Available data:
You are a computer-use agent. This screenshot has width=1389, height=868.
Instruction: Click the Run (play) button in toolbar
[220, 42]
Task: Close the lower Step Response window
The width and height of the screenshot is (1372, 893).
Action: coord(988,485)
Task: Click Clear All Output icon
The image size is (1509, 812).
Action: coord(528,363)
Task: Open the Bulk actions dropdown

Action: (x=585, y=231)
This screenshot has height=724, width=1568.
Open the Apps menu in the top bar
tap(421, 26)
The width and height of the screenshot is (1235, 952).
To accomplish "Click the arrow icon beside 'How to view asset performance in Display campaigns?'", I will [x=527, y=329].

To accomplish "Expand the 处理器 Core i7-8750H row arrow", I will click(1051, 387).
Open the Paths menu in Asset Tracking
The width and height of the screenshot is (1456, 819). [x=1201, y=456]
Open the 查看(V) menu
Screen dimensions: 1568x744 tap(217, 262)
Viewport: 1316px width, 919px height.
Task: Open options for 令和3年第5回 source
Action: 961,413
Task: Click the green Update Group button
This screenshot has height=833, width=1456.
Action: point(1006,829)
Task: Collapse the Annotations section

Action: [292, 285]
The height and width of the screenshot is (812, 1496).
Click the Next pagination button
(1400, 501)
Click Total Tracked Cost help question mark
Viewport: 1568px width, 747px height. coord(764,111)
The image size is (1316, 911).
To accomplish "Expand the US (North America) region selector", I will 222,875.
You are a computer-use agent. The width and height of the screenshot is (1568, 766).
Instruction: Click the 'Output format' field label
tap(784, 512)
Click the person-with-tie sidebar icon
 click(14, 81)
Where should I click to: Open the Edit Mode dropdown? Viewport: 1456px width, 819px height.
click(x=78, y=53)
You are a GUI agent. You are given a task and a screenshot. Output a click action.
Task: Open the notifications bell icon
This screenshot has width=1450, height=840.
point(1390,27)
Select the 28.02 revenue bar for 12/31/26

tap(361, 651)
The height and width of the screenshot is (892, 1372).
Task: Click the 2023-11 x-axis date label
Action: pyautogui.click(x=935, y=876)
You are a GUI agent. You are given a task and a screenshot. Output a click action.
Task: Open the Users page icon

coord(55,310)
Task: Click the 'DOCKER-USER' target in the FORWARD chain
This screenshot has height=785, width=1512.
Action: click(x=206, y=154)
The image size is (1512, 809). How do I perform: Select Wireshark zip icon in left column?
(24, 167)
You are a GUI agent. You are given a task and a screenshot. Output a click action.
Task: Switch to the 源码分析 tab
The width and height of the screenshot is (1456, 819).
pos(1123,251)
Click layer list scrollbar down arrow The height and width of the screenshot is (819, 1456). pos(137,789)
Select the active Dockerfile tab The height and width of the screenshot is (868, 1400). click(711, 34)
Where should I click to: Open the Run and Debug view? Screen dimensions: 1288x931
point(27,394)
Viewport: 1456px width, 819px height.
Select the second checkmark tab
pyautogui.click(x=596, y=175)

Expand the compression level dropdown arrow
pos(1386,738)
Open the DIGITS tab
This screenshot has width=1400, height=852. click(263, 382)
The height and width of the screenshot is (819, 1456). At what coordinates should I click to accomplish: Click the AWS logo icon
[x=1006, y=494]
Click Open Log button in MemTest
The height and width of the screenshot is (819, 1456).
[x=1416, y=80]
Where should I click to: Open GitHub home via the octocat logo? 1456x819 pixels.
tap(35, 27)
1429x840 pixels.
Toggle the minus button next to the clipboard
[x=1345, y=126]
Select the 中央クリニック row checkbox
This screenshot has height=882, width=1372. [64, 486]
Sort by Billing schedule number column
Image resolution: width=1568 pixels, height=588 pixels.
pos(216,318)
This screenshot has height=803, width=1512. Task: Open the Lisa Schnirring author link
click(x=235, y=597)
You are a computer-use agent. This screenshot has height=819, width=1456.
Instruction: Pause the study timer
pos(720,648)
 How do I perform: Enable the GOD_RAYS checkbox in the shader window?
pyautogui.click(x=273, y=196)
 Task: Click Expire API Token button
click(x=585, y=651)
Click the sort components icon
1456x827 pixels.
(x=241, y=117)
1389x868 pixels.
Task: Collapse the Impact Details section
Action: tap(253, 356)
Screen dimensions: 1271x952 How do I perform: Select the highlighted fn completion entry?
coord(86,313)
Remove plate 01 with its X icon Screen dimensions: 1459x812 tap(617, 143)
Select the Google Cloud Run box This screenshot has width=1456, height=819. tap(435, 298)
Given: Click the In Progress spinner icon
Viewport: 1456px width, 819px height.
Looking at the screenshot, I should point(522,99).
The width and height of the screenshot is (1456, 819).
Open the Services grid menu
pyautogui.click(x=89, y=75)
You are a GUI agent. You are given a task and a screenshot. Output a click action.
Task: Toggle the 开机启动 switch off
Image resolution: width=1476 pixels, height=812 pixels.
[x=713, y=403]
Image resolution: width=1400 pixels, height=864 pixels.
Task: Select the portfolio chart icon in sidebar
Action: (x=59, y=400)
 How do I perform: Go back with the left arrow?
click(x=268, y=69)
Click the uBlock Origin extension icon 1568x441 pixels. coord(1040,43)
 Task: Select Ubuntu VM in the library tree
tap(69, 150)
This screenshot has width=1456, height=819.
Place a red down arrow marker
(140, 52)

Task requirements: Repeat every line of the data precisely.

Solution to this problem:
You are a computer-use agent. This screenshot has width=1389, height=868.
Instruction: Click the Run (play) button in toolbar
[220, 42]
Task: Close the lower Step Response window
The width and height of the screenshot is (1372, 893).
Action: coord(988,485)
Task: Click Clear All Output icon
The image size is (1509, 812).
Action: coord(528,363)
Task: Open the Bulk actions dropdown

Action: (x=585, y=231)
This screenshot has height=724, width=1568.
Open the Apps menu in the top bar
tap(421, 26)
The width and height of the screenshot is (1235, 952).
To accomplish "Click the arrow icon beside 'How to view asset performance in Display campaigns?'", I will [x=527, y=329].

To accomplish "Expand the 处理器 Core i7-8750H row arrow", I will click(1051, 387).
Open the Paths menu in Asset Tracking
The width and height of the screenshot is (1456, 819). [x=1201, y=456]
Open the 查看(V) menu
Screen dimensions: 1568x744 tap(217, 262)
Viewport: 1316px width, 919px height.
Task: Open options for 令和3年第5回 source
Action: 961,413
Task: Click the green Update Group button
This screenshot has height=833, width=1456.
Action: point(1006,829)
Task: Collapse the Annotations section

Action: [292, 285]
The height and width of the screenshot is (812, 1496).
Click the Next pagination button
(1400, 501)
Click Total Tracked Cost help question mark
Viewport: 1568px width, 747px height. coord(764,111)
The image size is (1316, 911).
To accomplish "Expand the US (North America) region selector", I will 222,875.
You are a computer-use agent. The width and height of the screenshot is (1568, 766).
Instruction: Click the 'Output format' field label
tap(784, 512)
Click the person-with-tie sidebar icon
 click(14, 81)
Where should I click to: Open the Edit Mode dropdown? Viewport: 1456px width, 819px height.
click(x=78, y=53)
You are a GUI agent. You are given a task and a screenshot. Output a click action.
Task: Open the notifications bell icon
This screenshot has width=1450, height=840.
point(1390,27)
Select the 28.02 revenue bar for 12/31/26

tap(361, 651)
The height and width of the screenshot is (892, 1372).
Task: Click the 2023-11 x-axis date label
Action: pyautogui.click(x=935, y=876)
You are a GUI agent. You are given a task and a screenshot. Output a click action.
Task: Open the Users page icon

coord(55,310)
Task: Click the 'DOCKER-USER' target in the FORWARD chain
This screenshot has height=785, width=1512.
Action: click(x=206, y=154)
The image size is (1512, 809). How do I perform: Select Wireshark zip icon in left column?
(24, 167)
You are a GUI agent. You are given a task and a screenshot. Output a click action.
Task: Switch to the 源码分析 tab
The width and height of the screenshot is (1456, 819).
pos(1123,251)
Click layer list scrollbar down arrow The height and width of the screenshot is (819, 1456). pos(137,789)
Select the active Dockerfile tab The height and width of the screenshot is (868, 1400). click(711, 34)
Where should I click to: Open the Run and Debug view? Screen dimensions: 1288x931
point(27,394)
Viewport: 1456px width, 819px height.
Select the second checkmark tab
pyautogui.click(x=596, y=175)

Expand the compression level dropdown arrow
pos(1386,738)
Open the DIGITS tab
This screenshot has width=1400, height=852. click(263, 382)
The height and width of the screenshot is (819, 1456). At what coordinates should I click to accomplish: Click the AWS logo icon
[x=1006, y=494]
Click Open Log button in MemTest
The height and width of the screenshot is (819, 1456).
[x=1416, y=80]
Where should I click to: Open GitHub home via the octocat logo? 1456x819 pixels.
tap(35, 27)
1429x840 pixels.
Toggle the minus button next to the clipboard
[x=1345, y=126]
Select the 中央クリニック row checkbox
This screenshot has height=882, width=1372. [64, 486]
Sort by Billing schedule number column
Image resolution: width=1568 pixels, height=588 pixels.
pos(216,318)
This screenshot has height=803, width=1512. Task: Open the Lisa Schnirring author link
click(x=235, y=597)
You are a computer-use agent. This screenshot has height=819, width=1456.
Instruction: Pause the study timer
pos(720,648)
 How do I perform: Enable the GOD_RAYS checkbox in the shader window?
pyautogui.click(x=273, y=196)
 Task: Click Expire API Token button
click(x=585, y=651)
Click the sort components icon
1456x827 pixels.
(x=241, y=117)
1389x868 pixels.
Task: Collapse the Impact Details section
Action: tap(253, 356)
Screen dimensions: 1271x952 How do I perform: Select the highlighted fn completion entry?
coord(86,313)
Remove plate 01 with its X icon Screen dimensions: 1459x812 tap(617, 143)
Select the Google Cloud Run box This screenshot has width=1456, height=819. tap(435, 298)
Given: Click the In Progress spinner icon
Viewport: 1456px width, 819px height.
Looking at the screenshot, I should point(522,99).
The width and height of the screenshot is (1456, 819).
Open the Services grid menu
pyautogui.click(x=89, y=75)
You are a GUI agent. You are given a task and a screenshot. Output a click action.
Task: Toggle the 开机启动 switch off
Image resolution: width=1476 pixels, height=812 pixels.
[x=713, y=403]
Image resolution: width=1400 pixels, height=864 pixels.
Task: Select the portfolio chart icon in sidebar
Action: (x=59, y=400)
 How do I perform: Go back with the left arrow?
click(x=268, y=69)
Click the uBlock Origin extension icon 1568x441 pixels. coord(1040,43)
 Task: Select Ubuntu VM in the library tree
tap(69, 150)
This screenshot has width=1456, height=819.
Place a red down arrow marker
(140, 52)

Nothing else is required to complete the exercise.